The study, the first to confirm a rare susceptibility variant in glioma, appeared in a recent issue of the Journal of Medical Genetics, a journal published by the British Medical Association.

"Glioma is a poorly understood cancer with high morbidity and devastating outcomes," said study lead author Kathleen M. Egan, Sc.D., interim program leader of Cancer Epidemiology and vice chair of the Department of Cancer Epidemiology. "However, the discovery of the association of the TP53 genetic variant rs78378222 with glioma provides new insights into these tumors and offers better prospects for identifying people at risk."

According to the authors, their study "genotyped' the single nucleotide polymorphism (SNP, or "snip") rs78378222 in TP53, an important tumor suppressor gene. The researchers said the SNP disrupts the TP53 signal and, because of its activity, has been linked to a variety of cancers. This study linked the presence of the rare form of rs78378222 to deadly glioma.

The researchers conducted a large, clinic-based, case-control study of individuals age 18 and older with a recent glioma diagnosis. A total of 566 glioma cases and 603 controls were genotyped for the rs78378222 variant.

Study results reveal that the odds of developing glioma were increased 3.5 times among the rare variant allele carriers.

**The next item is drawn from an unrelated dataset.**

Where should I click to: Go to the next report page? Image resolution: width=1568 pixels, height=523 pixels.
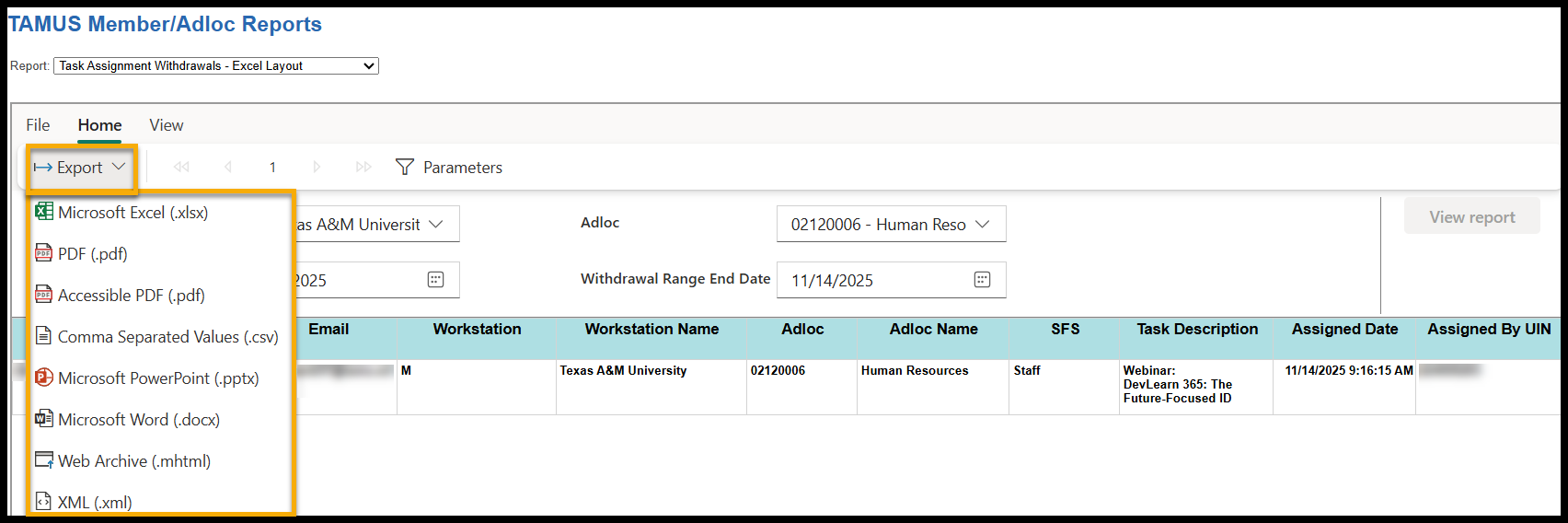click(x=317, y=167)
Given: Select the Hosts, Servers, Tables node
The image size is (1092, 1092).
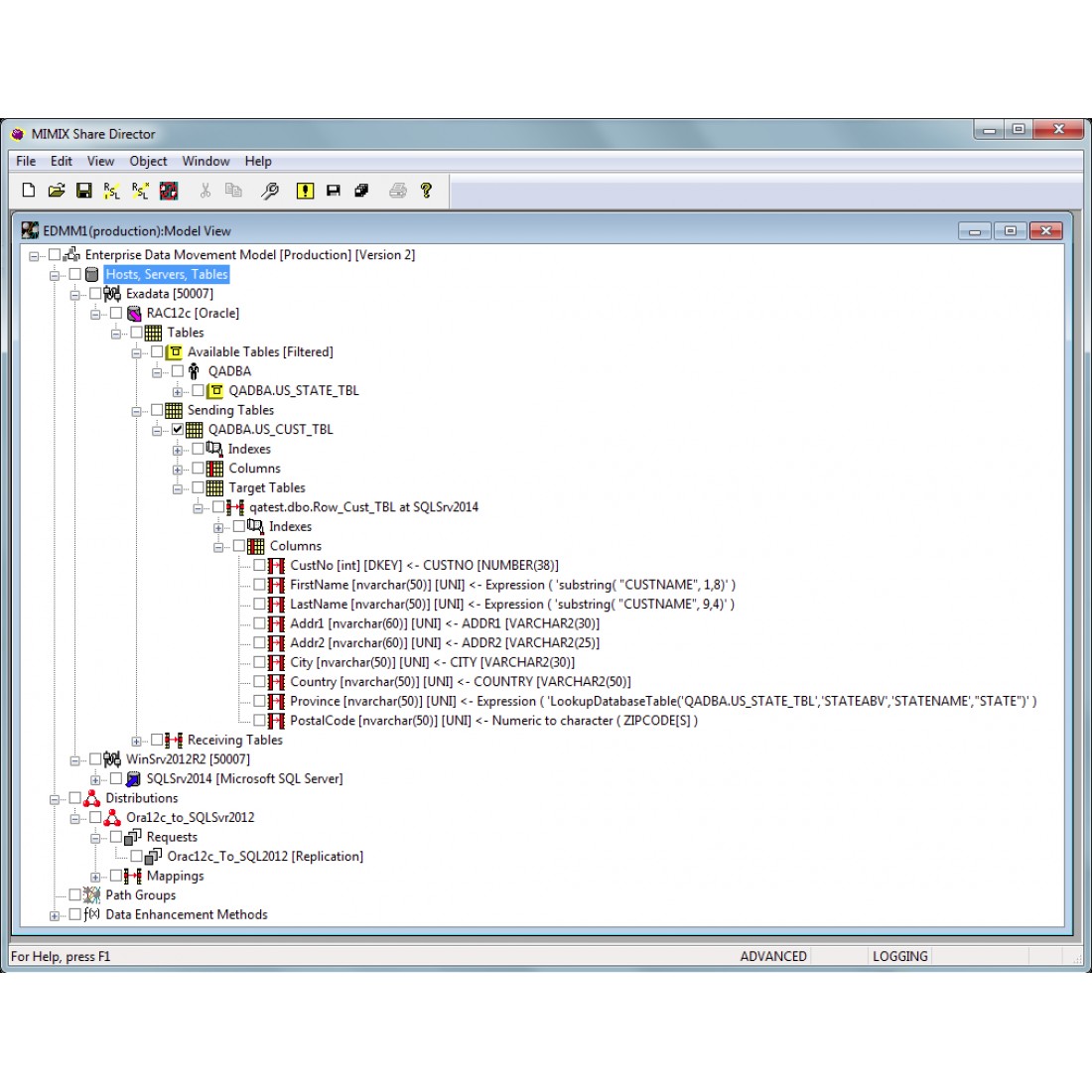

However, when researchers examined the impact of rs78378222 on survival, they found an approximately 50 percent reduction in death rates for those who were variant allele carriers.

"That the variant increased survival chances was an unexpected finding," Egan said. "It is tempting to speculate that the presence of the risk allele could direct tumor development into a less aggressive path."

The researchers concluded that their study results "may shed light on the etiology and progression of these tumors."

In addition to researchers from Moffitt, researchers from The University of Alabama at Birmingham, Emory School of Medicine and Vanderbilt University participated in the study and co-authored the paper.

The study was supported by funding from Public Health Service Grants R01CA11674 from the National Cancer Institute and the U.S. Department of Health and Human Services, as well as institutional funding from Moffitt and the Vanderbilt-Ingram Cancer Center.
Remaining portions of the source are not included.